To avoid ending up uploading surfaces to video memory every frame, and thus getting a visible slow down in your program, you should :
  • Avoid blitting a hardware surface (including the video surface) to a software surface
  • Avoid blitting a software surface to a hardware surface (including the video surface)
  • Avoid blitting the video surface to another surface (including the video surface)
  • Use as few direct pixel access on hardware surfaces (including the video surface) as possible.
Indeed, modifying a hardware surface means this surface needs to be converted into a texture and sent to the video card after the changes are done.
Also note that glSDL uses a lazy uploading scheme, i.e. the surface is uploaded to video memory only when it's needed so the first blit is slower than subsequent ones.
As a rule of thumb, mixing software and hardware surfaces in blits is not the way to go. Hardware/hardware blits will probably happen in video memory, and likewise, software/software blits will happen in system memory. But Hardware/software blits will most likely end up in moving the hardware surface to system memory first, which is a very slow operation.

Known problems

  • If the window is (partially) occluded and the application tries to read its contents, the occluded pixels will be full of zeros.
  • Some older cards may not support per pixel alpha or per surface alpha correctly. For example, the ATI 3D Rage Pro silently uses a different OpenGL blending mode than the one requested, which has a nasty visual effect. Colorkeying in glSDL uses alpha, so if your card has such alpha problems colorkeying might not work correctly either.
  • Some applications crash on exit with the nvidia closed source drivers v5x.xx for linux. The bug is somewhere in the nvidia driver, so if that's causing you trouble, change for another version. At the time of writing, the v4x.xx drivers work fine.

Small FAQ

  • I followed all your advice, and glSDL is damn slow !

    You are probably using software OpenGL rendering. Using glSDL on a non hardware accelerated OpenGL system is pointless, since the SDL software blitters are optimized for the 2D case, while a software OpenGL driver has to support generic 3D texturing and thus will be slower.
  • glSDL seems to use a lot of ram (seen in 'top')

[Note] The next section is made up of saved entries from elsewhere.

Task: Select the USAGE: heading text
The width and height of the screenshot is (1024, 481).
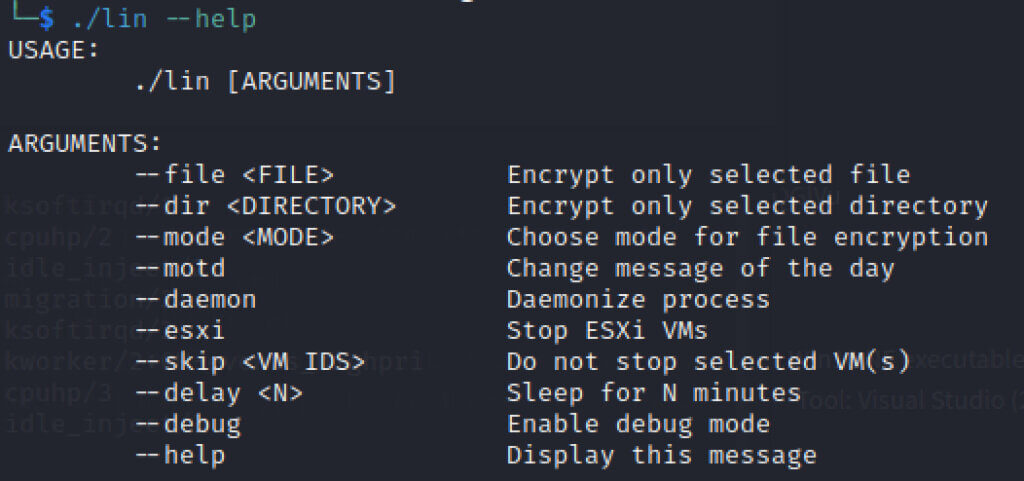Action: (x=54, y=50)
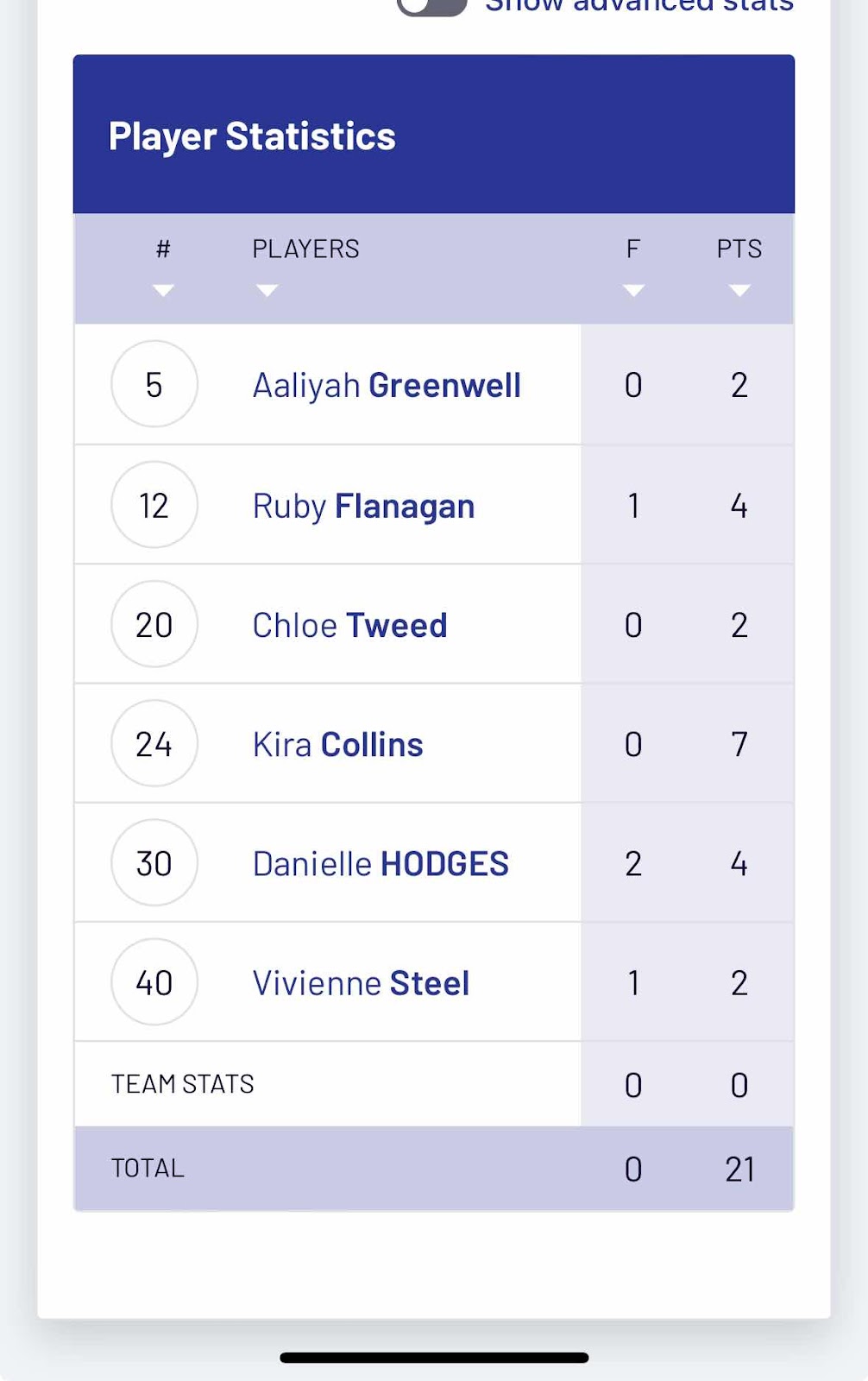Click jersey number 5 circle
The image size is (868, 1381).
click(x=154, y=384)
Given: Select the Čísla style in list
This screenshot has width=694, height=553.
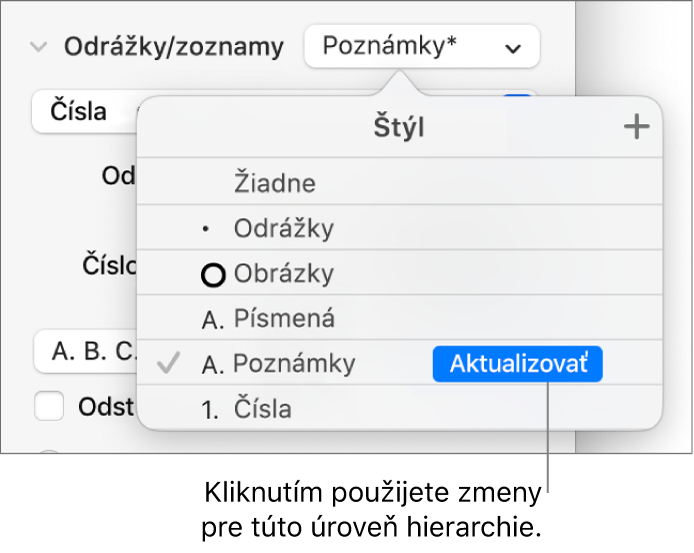Looking at the screenshot, I should click(x=263, y=408).
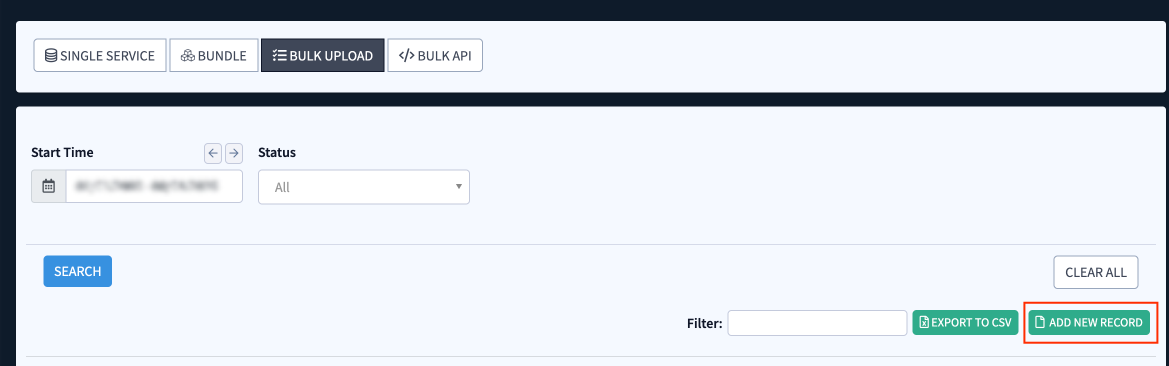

    glSDL doesn't use all that memory, it's just AGP memory that gets attached to every OpenGL process (that happens with the Nvidia 3d driver usually).
  • Surface creation/destruction is slow

    This is normal. That's the time it takes to upload the surface to the video card or to destroy the corresponding OpenGL texture. Remember that sending a surface to video memory means it must be read from system memory (you will be limited by your memory speed), go through the front side bus (where you'll be limited by your FSB speed) then be sent across the AGP bus (where you'll be limited by your AGP bus speed). An OpenGL implementation using dma transfers will somewhat lift this limitation, but you shouldn't rely on it for portability reasons.